──────── TEXT SECTION ────────
Given \(A = QR\) as in Theorem 12, describe how to find an orthogonal\(m \times m\)(square) matrix \({Q_1}\) and an invertible \(n \times n\) upper triangular matrix \(R\) such that

\(A = {Q_1}\left[ {\begin{aligned}{{}{}}R\\0\end{aligned}} \right]\)

The MATLAB qr command supplies this “full” QR factorization

when rank \(A = n\).

We find the square matrix \({Q_1}\) by extending the column vectors of \(Q\) to the orthonormal basis of \({\mathbb{R}^m}\).

See the step by step solution

Step by Step Solution

Step 1: \(QR\) factorization of a Matrix

A matrix with order \(m \times n\) can be written as the multiplication of an upper triangular matrix \(R\) and a matrix \(Q\) which is formed by applying the Gram–Schmidt orthogonalization process to the \({\rm{col}}\left( A \right)\).

The matrix \(R\) can be found by the formula \({Q^T}A = R\).

Step 2: Finding the matrix \(R\) and \({Q_1}\)
────────
### STATED PROBLEM A
Reproduce the QR factorization text word for word, in full.
──────── MATERIAL SUPPLIED ────────
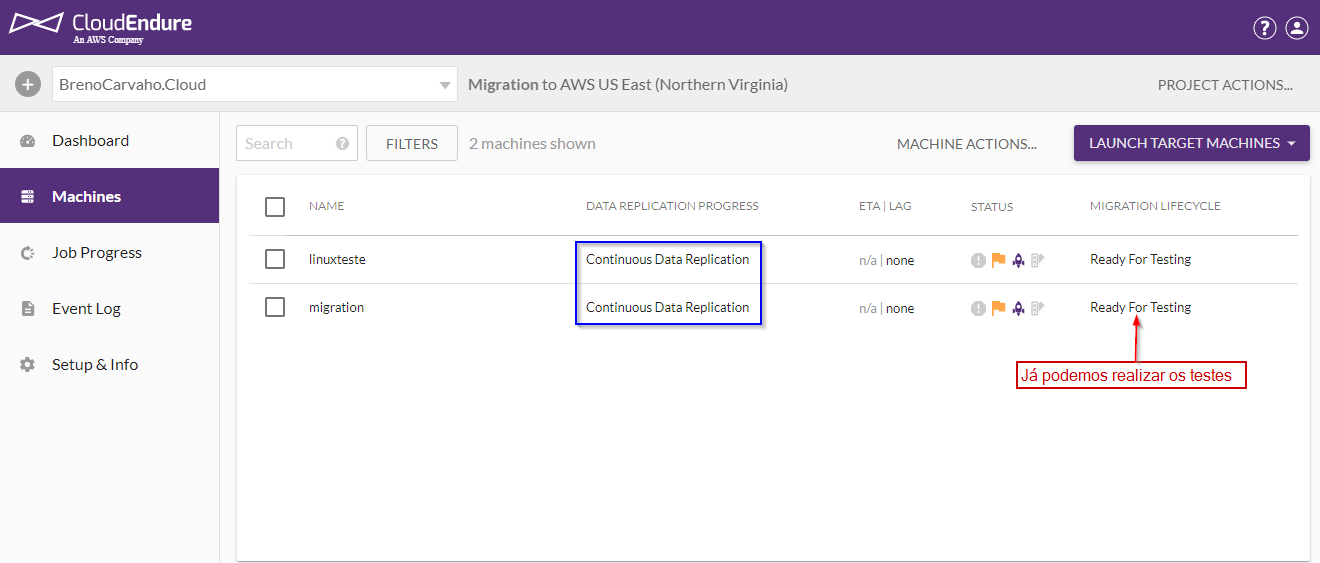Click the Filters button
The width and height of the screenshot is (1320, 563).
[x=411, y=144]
────────
──────── MATERIAL SUPPLIED ────────
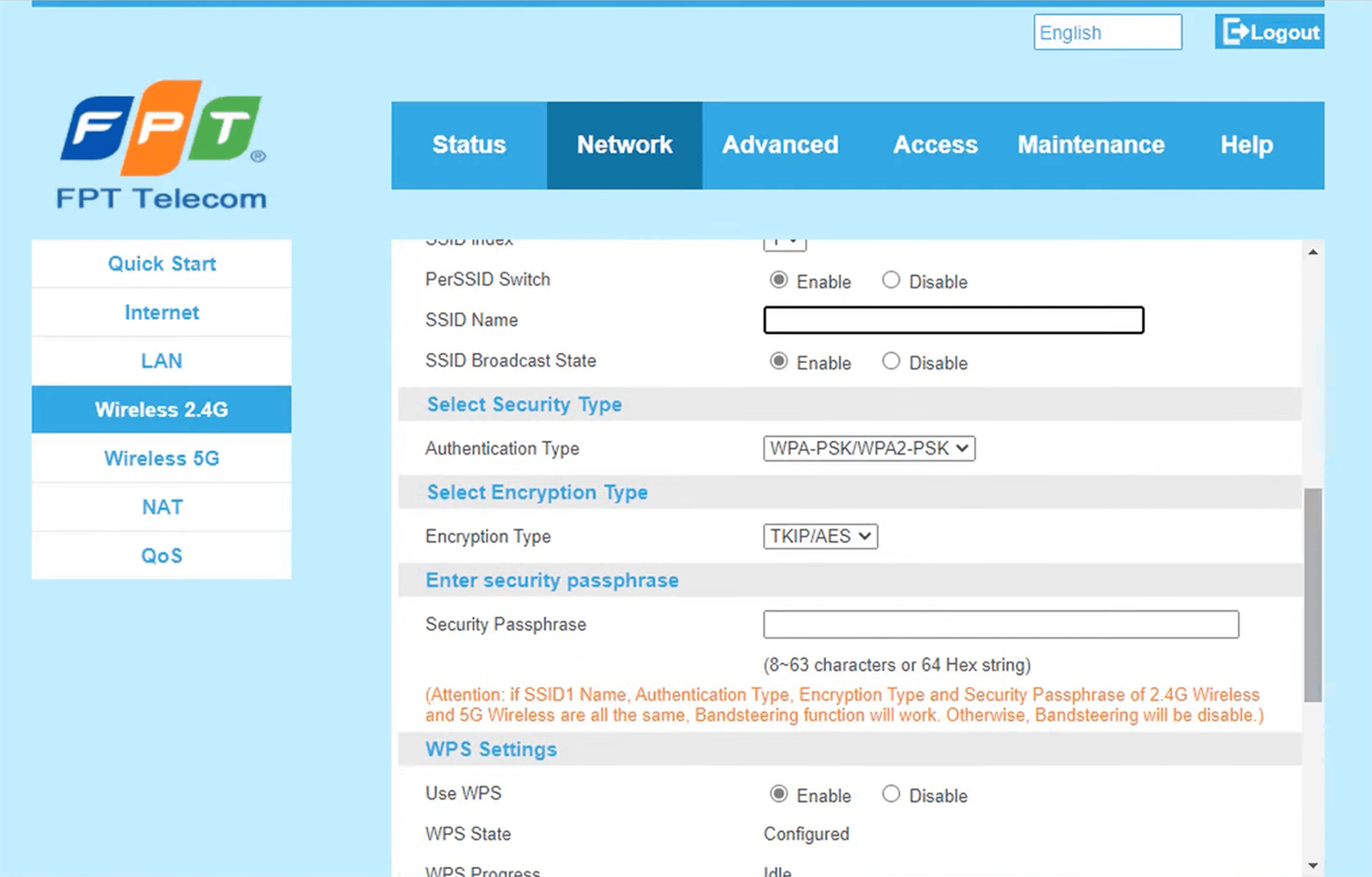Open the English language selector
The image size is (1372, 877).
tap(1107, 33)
────────
──────── MATERIAL SUPPLIED ────────
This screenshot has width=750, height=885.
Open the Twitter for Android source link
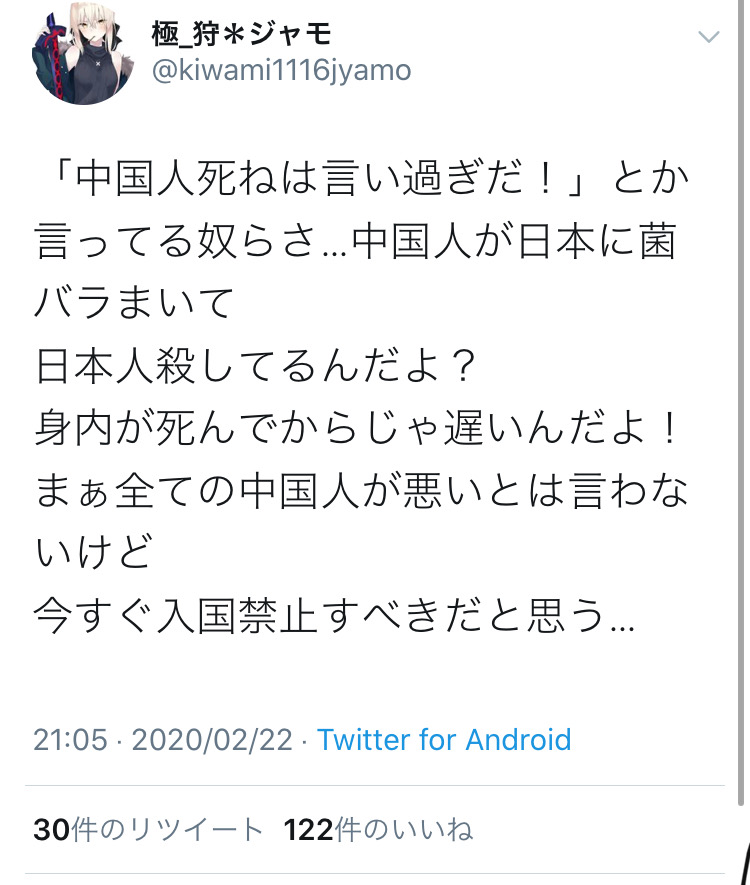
────────
### STATED PROBLEM B
Put the records from the line with "Open the English language selector" up to and including the line with "tap(1107, 33)" into a Markdown table with the columns Row and Line, giving each line a row number and skipping blank lines. Leave the pictures out.

### WORKED SOLUTION A
Given \(A = QR\) as in Theorem 12, describe how to find an orthogonal\(m \times m\)(square) matrix \({Q_1}\) and an invertible \(n \times n\) upper triangular matrix \(R\) such that

\(A = {Q_1}\left[ {\begin{aligned}{{}{}}R\\0\end{aligned}} \right]\)

The MATLAB qr command supplies this “full” QR factorization

when rank \(A = n\).

We find the square matrix \({Q_1}\) by extending the column vectors of \(Q\) to the orthonormal basis of \({\mathbb{R}^m}\).

See the step by step solution

Step by Step Solution

Step 1: \(QR\) factorization of a Matrix

A matrix with order \(m \times n\) can be written as the multiplication of an upper triangular matrix \(R\) and a matrix \(Q\) which is formed by applying the Gram–Schmidt orthogonalization process to the \({\rm{col}}\left( A \right)\).

The matrix \(R\) can be found by the formula \({Q^T}A = R\).

Step 2: Finding the matrix \(R\) and \({Q_1}\)

### WORKED SOLUTION B
| Row | Line |
|---|---|
| 1 | Open the English language selector |
| 2 | The image size is (1372, 877). |
| 3 | tap(1107, 33) |